_EXERCISE PROMPT_: Beneath this line is the data. Output exactly the lines from the line with "Task: Click the" to the line with "the Organ Donor", both ends included, and nothing more.
RECORD SET START
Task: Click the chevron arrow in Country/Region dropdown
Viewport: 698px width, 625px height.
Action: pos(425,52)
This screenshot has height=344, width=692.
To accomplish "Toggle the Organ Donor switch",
RECORD SET END
RECORD SET START
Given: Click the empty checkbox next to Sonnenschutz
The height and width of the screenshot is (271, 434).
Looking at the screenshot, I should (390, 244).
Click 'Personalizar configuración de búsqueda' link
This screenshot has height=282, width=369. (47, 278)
RECORD SET END
_EXERCISE OUTPUT_:
Task: Click the chevron arrow in Country/Region dropdown
Viewport: 698px width, 625px height.
Action: pos(425,52)
This screenshot has height=344, width=692.
To accomplish "Toggle the Organ Donor switch",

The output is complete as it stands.